* _What the task requires_: From the entries below, gather every line containing the string "вашего".

[Raw data Boundary: Start]

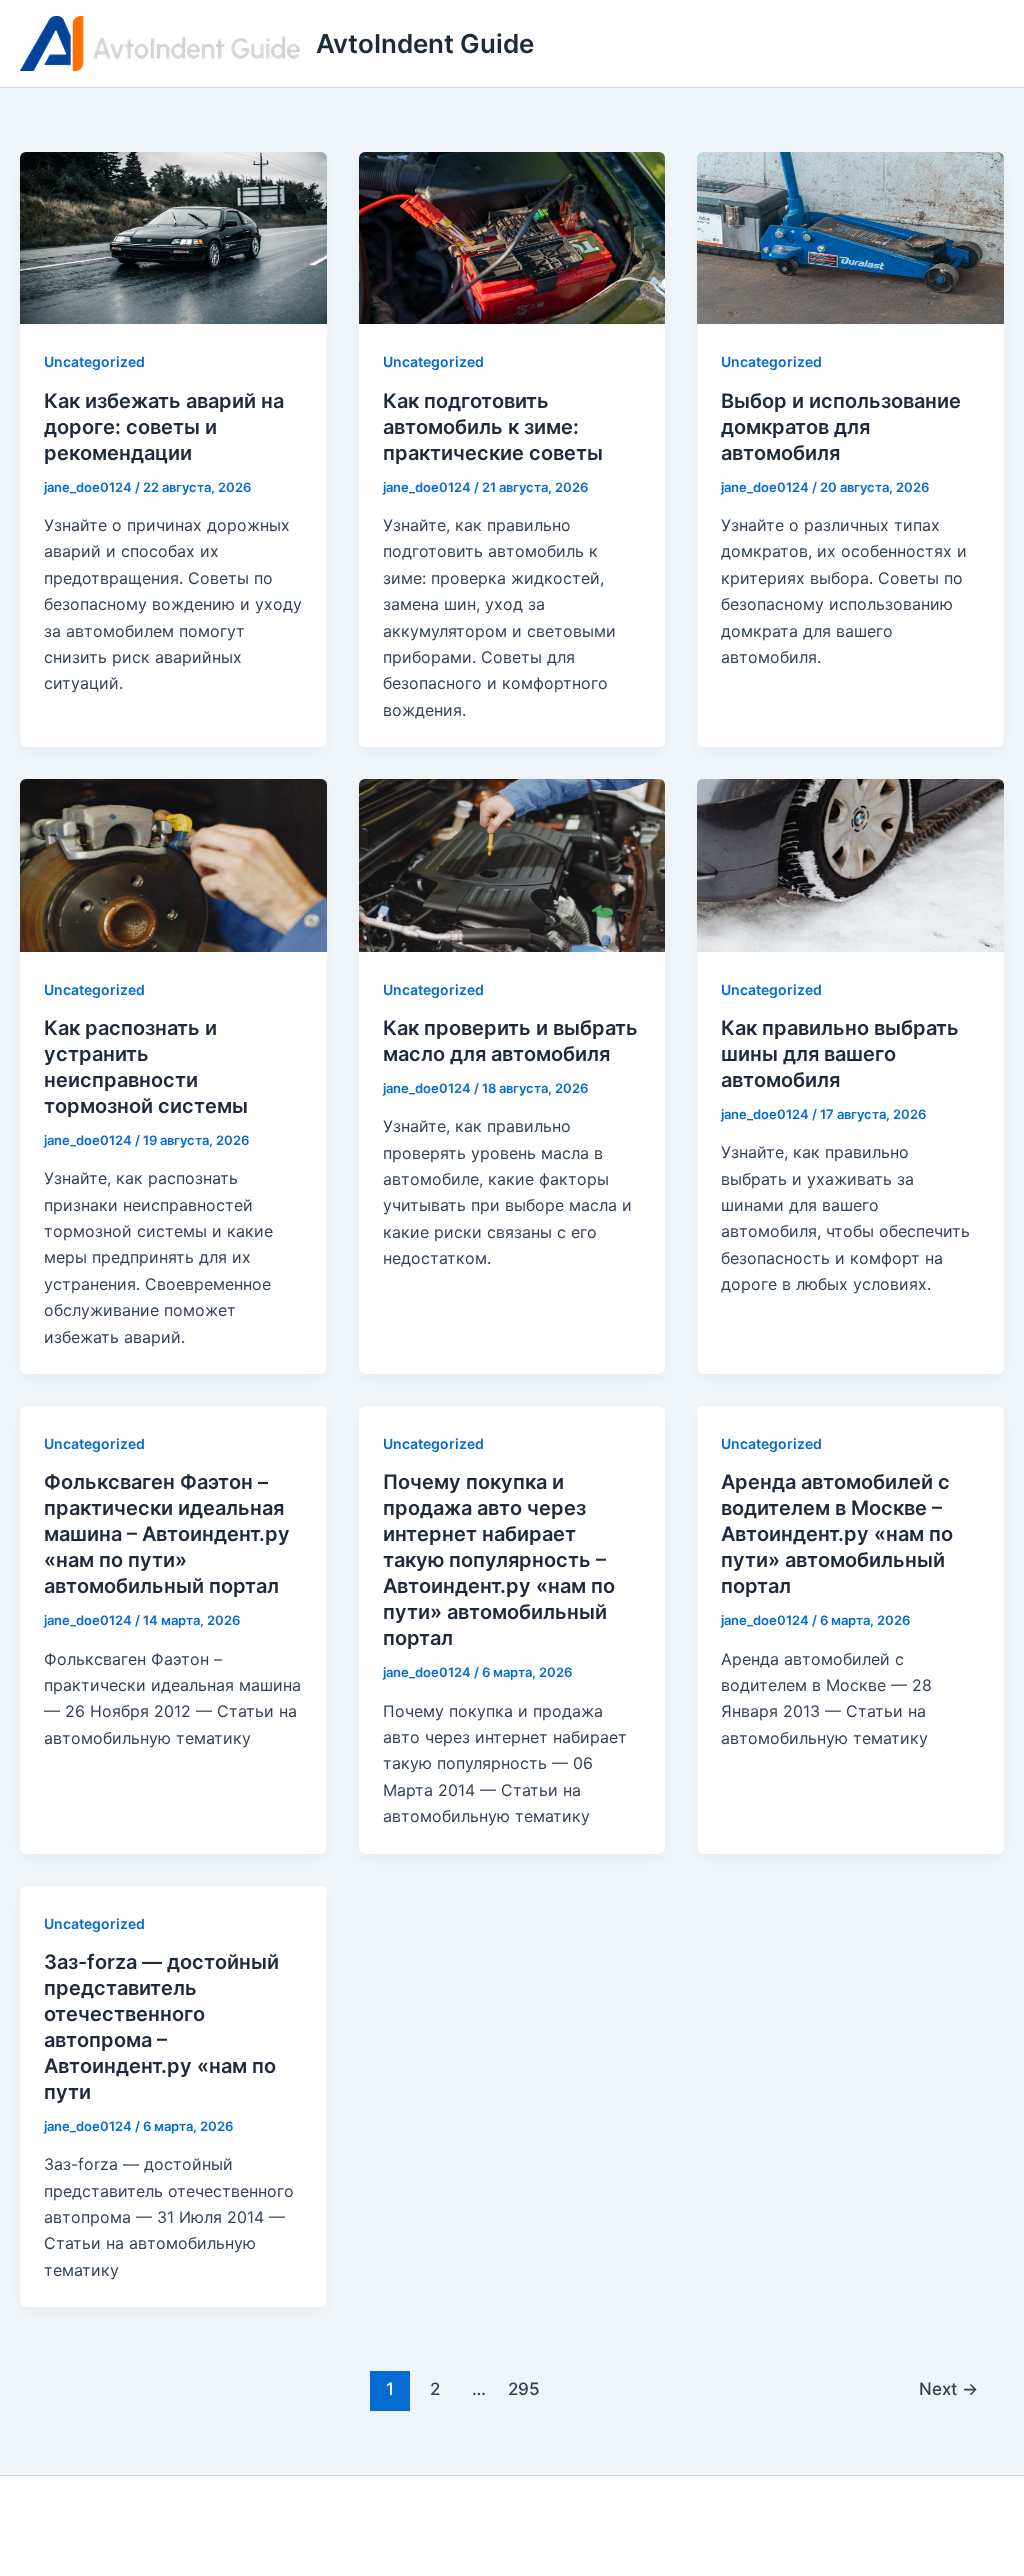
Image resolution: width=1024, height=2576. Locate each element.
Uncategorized (94, 361)
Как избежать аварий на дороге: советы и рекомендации (164, 427)
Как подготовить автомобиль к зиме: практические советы (493, 427)
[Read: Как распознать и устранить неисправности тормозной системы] (173, 864)
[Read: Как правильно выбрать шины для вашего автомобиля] (850, 864)
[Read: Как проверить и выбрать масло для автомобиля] (512, 864)
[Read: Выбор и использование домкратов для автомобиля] (850, 237)
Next (948, 2388)
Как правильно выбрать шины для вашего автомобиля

[Raw data Boundary: End]

* _Exercise output_:
[Read: Как правильно выбрать шины для вашего автомобиля] (850, 864)
Как правильно выбрать шины для вашего автомобиля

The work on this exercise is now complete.